Reviewed by Peter Calder
***
Cast: Mary Elizabeth Mastrantonio, David Strathairn, Kris Kristofferson
Director: John Sayles
Limbo ambles onto the screen and into our hearts as vintage Sayles, a minutely observed character piece about people he soon gets us to care about as much as he obviously does.
Joe Gastineau (Strathairn is a Sayles
regular) is a fisherman home permanently from sea because he blames himself for a fatal accident which occurred under his captaincy. He's now the jack-of-all-trades in a fishing village near Juneau nestled between mountain and sea where traditional life (and employment) are under threat. He bumps into Donna De Angelo (Mastrantonio), a lounge-bar singer burdened with a bad romantic past and a sullen teenage daughter.

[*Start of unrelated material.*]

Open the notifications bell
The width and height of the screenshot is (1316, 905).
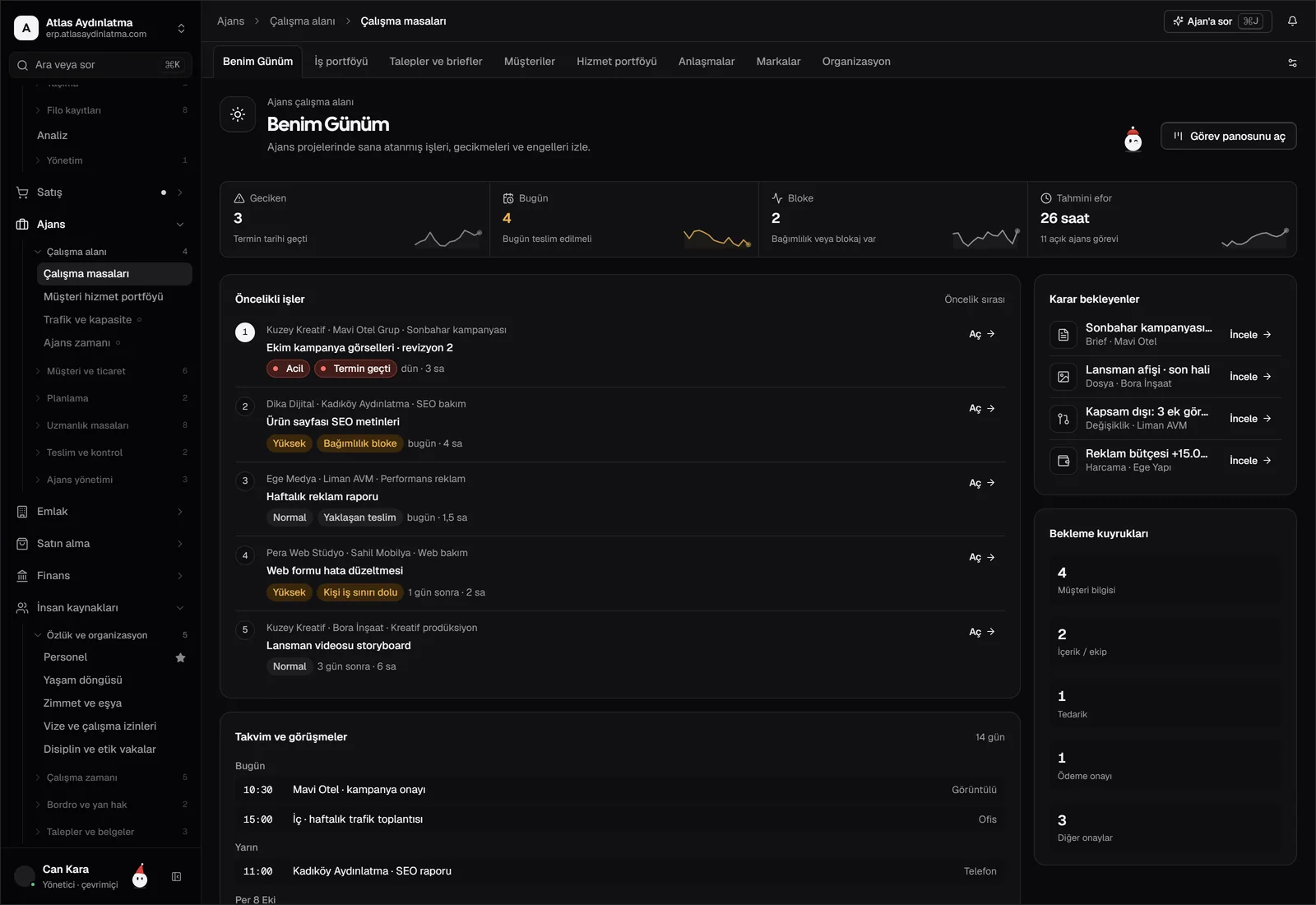(x=1292, y=21)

The relationship between these two, which moves from suspicious sparring to the tentative affection of the often-burned, rings with emotional verisimilitude. Strathairn and Mastrantonio give generous and unobtrusive performances (she sings all her own songs, and damn well too) which lends the arc of their romance a thrilling quality: we're desperate for it to work out, and worried that it won't.
Sayles has an excellent feel for the environment he's moving in (he hasn't had a surer sense of place since the wonderful Matewan) and we can almost smell the streets and bars where his camera takes us. But abruptly, jarringly, the story opens out: Joe's brother turns up with trouble on his tail and takes Joe and his instant family into the Alaskan wilderness. Their marooning makes the movie into little more than a Disney drama - and a plot thread involving Donna's daughter's aspirations as a writer is wan and forced.
An excellent half-film, Limbo leaves us too much in limbo with one of those make-up-your-own-mind-in-the-coffee-bar endings which was a cliche before it became fashionable in the 70s and is just plain irritating now. But it's a measure of Sayles' artistry that there's more to occupy us than in a dozen hours of multiplex mush.